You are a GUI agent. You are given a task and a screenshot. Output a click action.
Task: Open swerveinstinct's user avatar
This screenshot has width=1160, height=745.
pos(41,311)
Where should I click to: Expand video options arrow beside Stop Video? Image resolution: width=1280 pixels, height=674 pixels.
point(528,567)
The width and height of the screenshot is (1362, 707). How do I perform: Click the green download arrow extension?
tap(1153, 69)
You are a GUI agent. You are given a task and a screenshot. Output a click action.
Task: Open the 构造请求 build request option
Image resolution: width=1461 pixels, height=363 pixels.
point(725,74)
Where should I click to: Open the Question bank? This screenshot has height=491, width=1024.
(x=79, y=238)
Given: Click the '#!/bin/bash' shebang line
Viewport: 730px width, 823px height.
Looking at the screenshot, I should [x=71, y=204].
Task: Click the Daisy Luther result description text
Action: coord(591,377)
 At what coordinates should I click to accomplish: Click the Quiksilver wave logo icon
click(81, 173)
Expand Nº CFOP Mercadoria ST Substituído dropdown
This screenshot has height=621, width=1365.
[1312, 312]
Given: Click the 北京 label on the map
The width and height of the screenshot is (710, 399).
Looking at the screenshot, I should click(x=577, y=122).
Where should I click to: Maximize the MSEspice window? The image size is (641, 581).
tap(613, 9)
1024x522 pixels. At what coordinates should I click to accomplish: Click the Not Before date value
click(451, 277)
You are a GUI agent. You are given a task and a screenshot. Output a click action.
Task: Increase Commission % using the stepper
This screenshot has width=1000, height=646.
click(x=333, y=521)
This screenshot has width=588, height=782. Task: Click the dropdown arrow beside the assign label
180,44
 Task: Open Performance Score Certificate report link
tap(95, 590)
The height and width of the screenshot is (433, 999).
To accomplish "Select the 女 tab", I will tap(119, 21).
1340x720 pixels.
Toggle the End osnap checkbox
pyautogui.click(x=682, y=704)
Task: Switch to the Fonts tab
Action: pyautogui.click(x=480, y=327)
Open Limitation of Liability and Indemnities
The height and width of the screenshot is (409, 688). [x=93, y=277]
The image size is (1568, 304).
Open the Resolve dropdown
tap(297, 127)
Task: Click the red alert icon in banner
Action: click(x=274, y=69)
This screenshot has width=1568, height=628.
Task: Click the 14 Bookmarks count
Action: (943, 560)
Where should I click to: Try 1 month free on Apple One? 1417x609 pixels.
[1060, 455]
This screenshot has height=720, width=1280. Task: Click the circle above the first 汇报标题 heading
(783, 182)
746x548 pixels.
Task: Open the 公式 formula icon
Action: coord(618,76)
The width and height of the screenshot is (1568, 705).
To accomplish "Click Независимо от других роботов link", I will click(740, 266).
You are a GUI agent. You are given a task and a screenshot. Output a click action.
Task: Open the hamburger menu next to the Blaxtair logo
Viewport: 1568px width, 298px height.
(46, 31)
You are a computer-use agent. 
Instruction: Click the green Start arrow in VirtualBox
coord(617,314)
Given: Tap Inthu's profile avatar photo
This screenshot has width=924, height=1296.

************

| What is needed |
All records shown above are to be output exactly.

| Worked solution |
You are a GUI agent. You are given a task and a screenshot. Output a click action.
Task: Open swerveinstinct's user avatar
This screenshot has width=1160, height=745.
pos(41,311)
Where should I click to: Expand video options arrow beside Stop Video? Image resolution: width=1280 pixels, height=674 pixels.
point(528,567)
The width and height of the screenshot is (1362, 707). How do I perform: Click the green download arrow extension?
tap(1153, 69)
You are a GUI agent. You are given a task and a screenshot. Output a click action.
Task: Open the 构造请求 build request option
Image resolution: width=1461 pixels, height=363 pixels.
point(725,74)
Where should I click to: Open the Question bank? This screenshot has height=491, width=1024.
(x=79, y=238)
Given: Click the '#!/bin/bash' shebang line
Viewport: 730px width, 823px height.
Looking at the screenshot, I should [x=71, y=204].
Task: Click the Daisy Luther result description text
Action: coord(591,377)
 At what coordinates should I click to accomplish: Click the Quiksilver wave logo icon
click(81, 173)
Expand Nº CFOP Mercadoria ST Substituído dropdown
This screenshot has height=621, width=1365.
[1312, 312]
Given: Click the 北京 label on the map
The width and height of the screenshot is (710, 399).
Looking at the screenshot, I should click(x=577, y=122).
Where should I click to: Maximize the MSEspice window? The image size is (641, 581).
tap(613, 9)
1024x522 pixels. At what coordinates should I click to accomplish: Click the Not Before date value
click(451, 277)
You are a GUI agent. You are given a task and a screenshot. Output a click action.
Task: Increase Commission % using the stepper
This screenshot has width=1000, height=646.
click(x=333, y=521)
This screenshot has width=588, height=782. Task: Click the dropdown arrow beside the assign label
180,44
 Task: Open Performance Score Certificate report link
tap(95, 590)
The height and width of the screenshot is (433, 999).
To accomplish "Select the 女 tab", I will tap(119, 21).
1340x720 pixels.
Toggle the End osnap checkbox
pyautogui.click(x=682, y=704)
Task: Switch to the Fonts tab
Action: pyautogui.click(x=480, y=327)
Open Limitation of Liability and Indemnities
The height and width of the screenshot is (409, 688). [x=93, y=277]
The image size is (1568, 304).
Open the Resolve dropdown
tap(297, 127)
Task: Click the red alert icon in banner
Action: click(x=274, y=69)
This screenshot has width=1568, height=628.
Task: Click the 14 Bookmarks count
Action: (943, 560)
Where should I click to: Try 1 month free on Apple One? 1417x609 pixels.
[1060, 455]
This screenshot has height=720, width=1280. Task: Click the circle above the first 汇报标题 heading
(783, 182)
746x548 pixels.
Task: Open the 公式 formula icon
Action: coord(618,76)
The width and height of the screenshot is (1568, 705).
To accomplish "Click Независимо от других роботов link", I will click(740, 266).
You are a GUI agent. You are given a task and a screenshot. Output a click action.
Task: Open the hamburger menu next to the Blaxtair logo
Viewport: 1568px width, 298px height.
(46, 31)
You are a computer-use agent. 
Instruction: Click the green Start arrow in VirtualBox
coord(617,314)
Given: Tap Inthu's profile avatar photo
This screenshot has width=924, height=1296.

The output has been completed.